DATA PROVIDED below:

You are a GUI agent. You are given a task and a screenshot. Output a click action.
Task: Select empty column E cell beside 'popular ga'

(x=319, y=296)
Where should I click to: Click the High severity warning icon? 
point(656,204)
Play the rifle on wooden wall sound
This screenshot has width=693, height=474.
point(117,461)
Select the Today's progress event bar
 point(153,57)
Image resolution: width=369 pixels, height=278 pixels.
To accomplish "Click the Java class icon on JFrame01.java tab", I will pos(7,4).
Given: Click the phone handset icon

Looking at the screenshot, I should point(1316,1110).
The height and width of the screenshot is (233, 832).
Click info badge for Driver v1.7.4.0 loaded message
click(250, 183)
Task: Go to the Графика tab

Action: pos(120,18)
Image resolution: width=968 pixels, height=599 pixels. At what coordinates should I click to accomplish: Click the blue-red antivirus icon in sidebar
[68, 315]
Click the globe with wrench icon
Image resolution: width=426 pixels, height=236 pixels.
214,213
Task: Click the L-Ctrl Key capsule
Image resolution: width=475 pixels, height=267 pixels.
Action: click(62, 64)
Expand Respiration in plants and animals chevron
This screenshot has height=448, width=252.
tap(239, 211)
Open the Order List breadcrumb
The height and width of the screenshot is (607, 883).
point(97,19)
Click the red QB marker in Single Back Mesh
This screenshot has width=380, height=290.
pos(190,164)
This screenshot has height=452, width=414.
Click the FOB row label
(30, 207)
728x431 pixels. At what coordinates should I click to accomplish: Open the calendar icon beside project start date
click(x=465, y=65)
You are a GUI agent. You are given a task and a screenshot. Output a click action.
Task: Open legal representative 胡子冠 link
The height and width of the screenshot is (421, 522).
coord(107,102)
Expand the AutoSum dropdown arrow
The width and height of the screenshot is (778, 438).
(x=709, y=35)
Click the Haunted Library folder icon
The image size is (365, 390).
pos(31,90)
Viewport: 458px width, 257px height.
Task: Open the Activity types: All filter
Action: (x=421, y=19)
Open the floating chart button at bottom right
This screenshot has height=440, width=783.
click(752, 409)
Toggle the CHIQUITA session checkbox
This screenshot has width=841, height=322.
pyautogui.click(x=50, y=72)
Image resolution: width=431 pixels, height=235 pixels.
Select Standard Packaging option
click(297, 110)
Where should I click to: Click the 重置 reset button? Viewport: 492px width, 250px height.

End of DATA PROVIDED.

TASK BRIEF
Reproduce all the records. Keep them exact, please.

EXPECTED OUTPUT
You are a GUI agent. You are given a task and a screenshot. Output a click action.
Task: Select empty column E cell beside 'popular ga'

(x=319, y=296)
Where should I click to: Click the High severity warning icon? 
point(656,204)
Play the rifle on wooden wall sound
This screenshot has width=693, height=474.
point(117,461)
Select the Today's progress event bar
 point(153,57)
Image resolution: width=369 pixels, height=278 pixels.
To accomplish "Click the Java class icon on JFrame01.java tab", I will pos(7,4).
Given: Click the phone handset icon

Looking at the screenshot, I should point(1316,1110).
The height and width of the screenshot is (233, 832).
Click info badge for Driver v1.7.4.0 loaded message
click(250, 183)
Task: Go to the Графика tab

Action: pos(120,18)
Image resolution: width=968 pixels, height=599 pixels. At what coordinates should I click to accomplish: Click the blue-red antivirus icon in sidebar
[68, 315]
Click the globe with wrench icon
Image resolution: width=426 pixels, height=236 pixels.
214,213
Task: Click the L-Ctrl Key capsule
Image resolution: width=475 pixels, height=267 pixels.
Action: click(62, 64)
Expand Respiration in plants and animals chevron
This screenshot has height=448, width=252.
tap(239, 211)
Open the Order List breadcrumb
The height and width of the screenshot is (607, 883).
point(97,19)
Click the red QB marker in Single Back Mesh
This screenshot has width=380, height=290.
pos(190,164)
This screenshot has height=452, width=414.
Click the FOB row label
(30, 207)
728x431 pixels. At what coordinates should I click to accomplish: Open the calendar icon beside project start date
click(x=465, y=65)
You are a GUI agent. You are given a task and a screenshot. Output a click action.
Task: Open legal representative 胡子冠 link
The height and width of the screenshot is (421, 522).
coord(107,102)
Expand the AutoSum dropdown arrow
The width and height of the screenshot is (778, 438).
(x=709, y=35)
Click the Haunted Library folder icon
The image size is (365, 390).
pos(31,90)
Viewport: 458px width, 257px height.
Task: Open the Activity types: All filter
Action: (x=421, y=19)
Open the floating chart button at bottom right
This screenshot has height=440, width=783.
click(752, 409)
Toggle the CHIQUITA session checkbox
This screenshot has width=841, height=322.
pyautogui.click(x=50, y=72)
Image resolution: width=431 pixels, height=235 pixels.
Select Standard Packaging option
click(297, 110)
Where should I click to: Click the 重置 reset button? Viewport: 492px width, 250px height.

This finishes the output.